§47.これだけ言っておけば先に進むことができる。しかし、もう一つの例を挙げて、仮言的判断を定言的判断に変えようとする試みの無益さを例示してもいいかもしれない。J.S.ミルは『論理学』(I.4,§3)で、この問題を安易な優越感をもって扱っている。「条件命題は、命題に関する命題である。」
「主張されているのは、どちらかの命題の真理ではなく、一方から他方への推論である。」「もしAがBなら、CはDである、というのは、『CはDであるという命題は、AはBであるという命題から論理的に推論される』と言うことの省略である。」
この教義が命題の意味についてのミルの他の見解とどう結びつくのかについては、ミル用語の専門家が知らせてくれるだろう。我々ができるのは彼がここで言おうとしている教義を判読することだけである。(i)もし彼が本当に「推論」を意図しているなら、問題は既に終わっている。というのも、それは同時に言明はあるものについてではなく、あり得るもの、あったかもしれないものについてだということになるからである。それは単なる存在についての命題ではなく、明らかにある種の仮定を含み、それゆえ定言的形式に還元し得ない。ABを得たと仮定すると、そのとき論理的にCDに行き着くことになろう。(ii)しかし、ここにはこうした言い抜け以上のものがあることは疑いない。彼は一方が他方からの推論であると言っている。このことが意味するのは(a)現実には両者が主張されており、その上で、私が実際には第一のものから第二のものを論じているのだと主張しているのだろうか。
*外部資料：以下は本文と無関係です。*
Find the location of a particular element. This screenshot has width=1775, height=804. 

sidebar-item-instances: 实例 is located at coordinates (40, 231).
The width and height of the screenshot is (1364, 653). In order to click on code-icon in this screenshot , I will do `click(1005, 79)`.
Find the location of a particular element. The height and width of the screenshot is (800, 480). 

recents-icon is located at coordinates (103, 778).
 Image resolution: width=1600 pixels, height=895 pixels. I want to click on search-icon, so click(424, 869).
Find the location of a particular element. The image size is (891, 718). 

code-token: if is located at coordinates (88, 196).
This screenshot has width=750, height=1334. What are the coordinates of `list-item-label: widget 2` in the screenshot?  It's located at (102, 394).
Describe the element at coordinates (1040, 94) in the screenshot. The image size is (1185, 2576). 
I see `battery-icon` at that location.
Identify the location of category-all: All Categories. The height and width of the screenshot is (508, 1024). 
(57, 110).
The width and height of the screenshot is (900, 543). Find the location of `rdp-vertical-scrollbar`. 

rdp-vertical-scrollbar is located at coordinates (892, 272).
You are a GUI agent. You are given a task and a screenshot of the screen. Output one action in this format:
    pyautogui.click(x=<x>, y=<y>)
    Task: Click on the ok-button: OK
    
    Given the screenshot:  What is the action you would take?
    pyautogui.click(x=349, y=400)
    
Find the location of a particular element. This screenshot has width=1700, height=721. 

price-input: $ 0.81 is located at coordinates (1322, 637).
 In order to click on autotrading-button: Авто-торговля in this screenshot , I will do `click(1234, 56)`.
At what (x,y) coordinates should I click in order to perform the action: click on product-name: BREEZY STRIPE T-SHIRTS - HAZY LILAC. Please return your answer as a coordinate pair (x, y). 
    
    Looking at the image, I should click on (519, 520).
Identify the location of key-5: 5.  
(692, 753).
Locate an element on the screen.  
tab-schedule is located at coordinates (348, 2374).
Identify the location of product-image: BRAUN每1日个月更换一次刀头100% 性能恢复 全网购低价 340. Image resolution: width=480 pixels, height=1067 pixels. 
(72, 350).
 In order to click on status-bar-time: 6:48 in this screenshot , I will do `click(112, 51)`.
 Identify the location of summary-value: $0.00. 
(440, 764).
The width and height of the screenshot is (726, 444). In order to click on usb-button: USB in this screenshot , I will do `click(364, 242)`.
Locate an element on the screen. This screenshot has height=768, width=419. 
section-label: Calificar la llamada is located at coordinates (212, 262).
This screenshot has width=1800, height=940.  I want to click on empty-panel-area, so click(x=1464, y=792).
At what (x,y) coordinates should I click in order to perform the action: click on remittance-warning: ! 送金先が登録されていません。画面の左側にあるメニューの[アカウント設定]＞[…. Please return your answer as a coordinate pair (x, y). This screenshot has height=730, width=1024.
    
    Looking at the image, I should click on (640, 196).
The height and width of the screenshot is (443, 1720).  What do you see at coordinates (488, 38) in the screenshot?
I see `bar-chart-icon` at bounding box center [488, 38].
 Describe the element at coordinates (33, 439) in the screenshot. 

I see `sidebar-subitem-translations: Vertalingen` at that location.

きっとそうではないが、ではどうなのだろう。(b)どちらの命題も主張せず、それらを心に保持し、その関わりを主張しているなどということが可能だろうか。そうかもしれない。しかし、信じてもいない言明を取り上げ、その帰結を追うという過程は、実際のところ、仮定以外の何ものでもない。主張されたつながりは実在どうしのものではなく、命題はいまだ仮言的である。(iii)しかし、この節の終りにでてくる途方もない言葉は別の解釈を示している。「主語と述語は命題の名である。」理解しようとする希望のない労をとることはやめて、問題をジレンマの形で示してみることにしよう。それは(a)語の小さな固まりという意味における一つの命題が、私の頭のなかの個別的な出来事として同じような別の固まりに続く、ということなのか、あるいは(b)もし一方があれば、他方がそれに続くであろう、ということである。もちろん、第二の選択はいまだ仮言的である。第一の場合、最終的には定言のようなものを得るが、そこには仮言的判断(実際にはいかなる判断でも)を還元しうるようなものはなにもない。あまりにひどい誤りで、反駁する価値もないといえよう。
著者の意図がどのようなものだろうと、結局のところ、我々は次のことを確信できる。仮言的判断を還元できると彼が自称している定言的判断はその名に値しないか、あるいは、言葉の曖昧さという薄膜の下に判断の条件である仮定が含まれているか、そのどちらかである。